> _Your tasks_
- 1) Translate this sentence from the news text on human trafficking into Spanish: "The pandemic has increased vulnerabilities to trafficking in persons, further undercutting capacities to rescue victims and bring criminals to justice."
- 2) Name every person mentioned in the news text on human trafficking.
- 3) Write out the part of the news text on human trafficking that starts at the words "Fewer cases of" and ends after the words "of the report.", copying it word for word.

> _Study text_
::::::::::

The number of convictions for trafficking offences globally fell by 27 per cent in 2020 from the previous year – with sharper decrease registered in South Asia (56 per cent).
Moreover, the number of victims detected globally fell by 11 per cent in 2020 from the previous year, driven by fewer detections in low-and medium-income countries.
The pandemic has increased vulnerabilities to trafficking in persons, further undercutting capacities to rescue victims and bring criminals to justice.
Fewer cases of trafficking for sexual exploitation were detected during the pandemic as public spaces were closed, and related restrictions may have pushed this form of trafficking into more concealed and less safe locations, making it harder to identify victims.
These are the major outcomes of the UNODC Global Report on Trafficking in Persons 2022.
Under “The Global Action against Trafficking in Persons and the Smuggling of Migrants – Bangladesh (GLO.ACT– Bangladesh)” project, which is implemented by UNODC and IOM, the report was launched in Bangladesh on Thursday.
At the launch event, Aimée Comrie, global coordinator, GLO.ACT, UNODC HQ in Vienna, Mizanur Rahman, joint secretary, the home ministry and Mahdy Hassan, National Programme Coordinator, UNODC, shared the methodology, key findings and policy recommendations of the report.

::::::::::

> _Data extract_
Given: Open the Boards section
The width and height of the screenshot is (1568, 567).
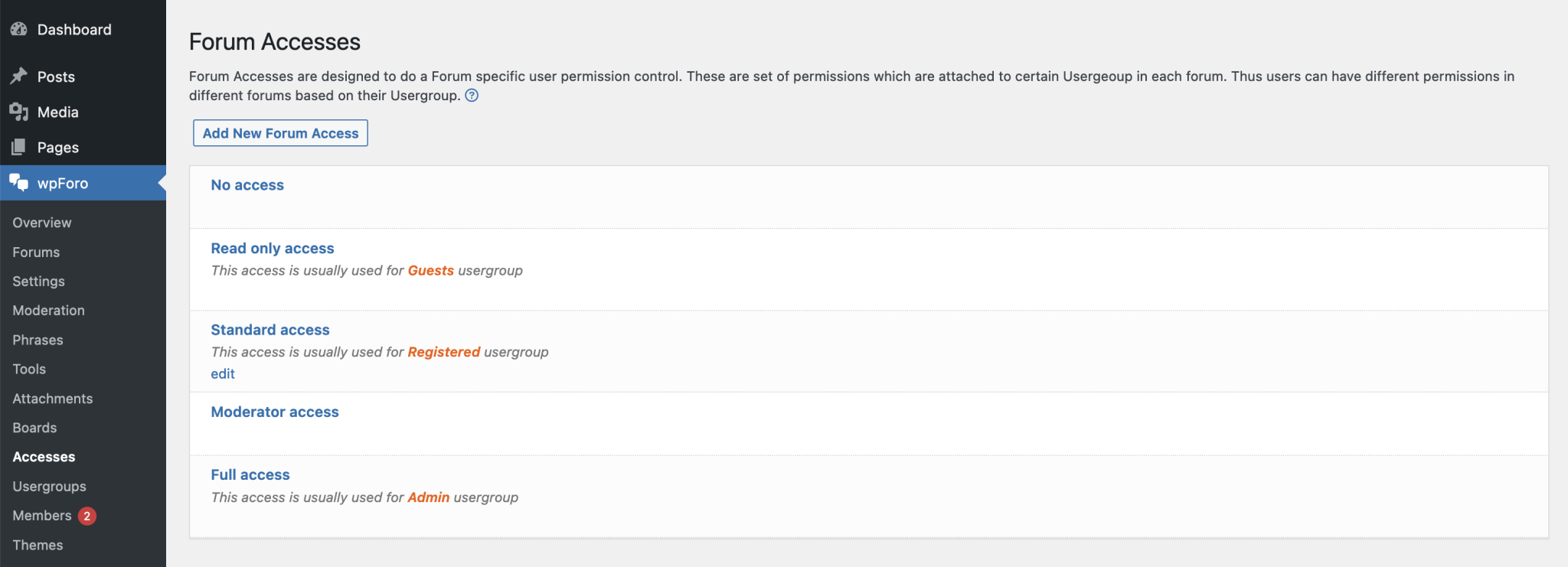Looking at the screenshot, I should pos(34,427).
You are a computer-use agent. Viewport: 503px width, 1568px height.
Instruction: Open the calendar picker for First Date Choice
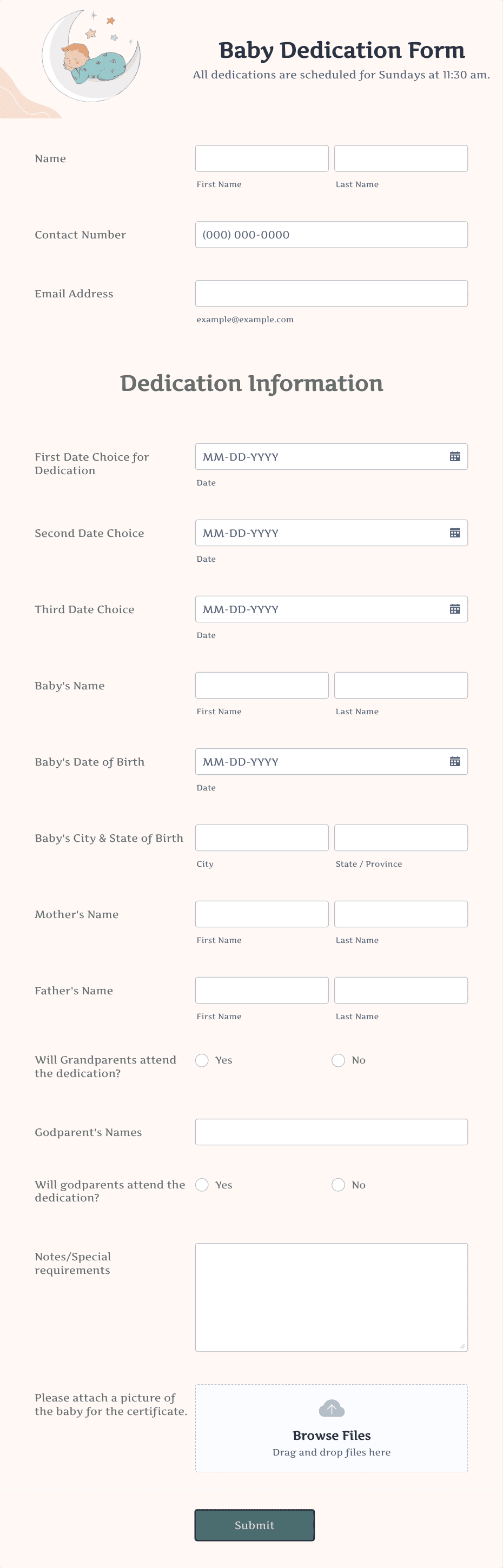coord(455,456)
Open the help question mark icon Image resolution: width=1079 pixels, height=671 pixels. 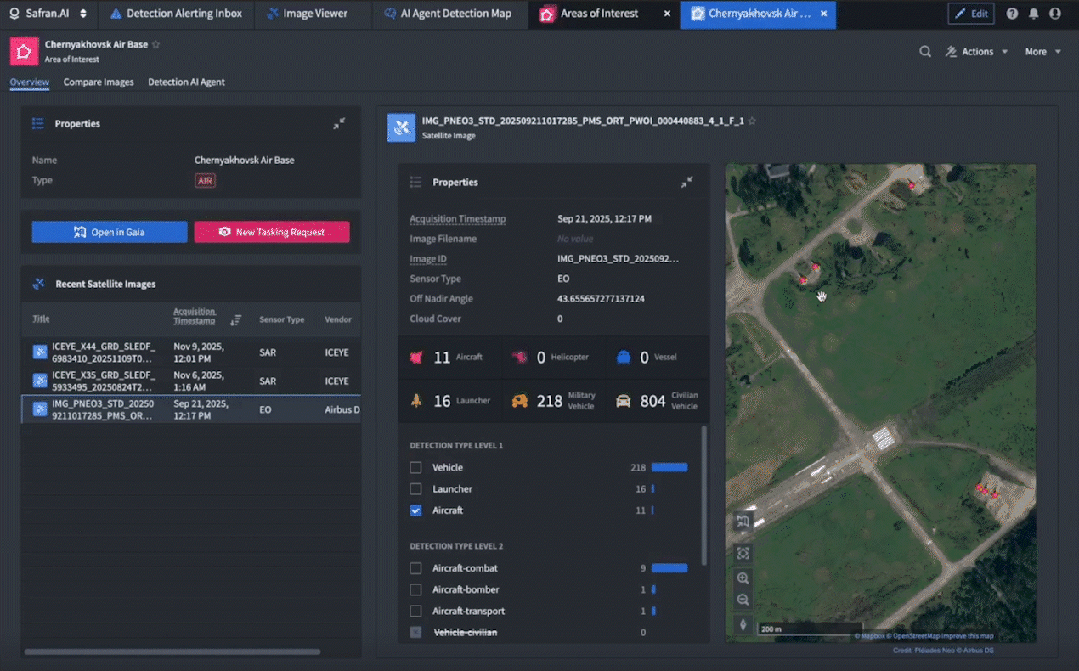(x=1012, y=13)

::::::::::

> _Answers for the tasks_
- 1) La pandemia ha aumentado las vulnerabilidades a la trata de personas, socavando aún más las capacidades para rescatar a las víctimas y llevar a los delincuentes ante la justicia.

- 2) Aimée Comrie, Mizanur Rahman, Mahdy Hassan

- 3)
Fewer cases of trafficking for sexual exploitation were detected during the pandemic as public spaces were closed, and related restrictions may have pushed this form of trafficking into more concealed and less safe locations, making it harder to identify victims.
These are the major outcomes of the UNODC Global Report on Trafficking in Persons 2022.
Under “The Global Action against Trafficking in Persons and the Smuggling of Migrants – Bangladesh (GLO.ACT– Bangladesh)” project, which is implemented by UNODC and IOM, the report was launched in Bangladesh on Thursday.
At the launch event, Aimée Comrie, global coordinator, GLO.ACT, UNODC HQ in Vienna, Mizanur Rahman, joint secretary, the home ministry and Mahdy Hassan, National Programme Coordinator, UNODC, shared the methodology, key findings and policy recommendations of the report.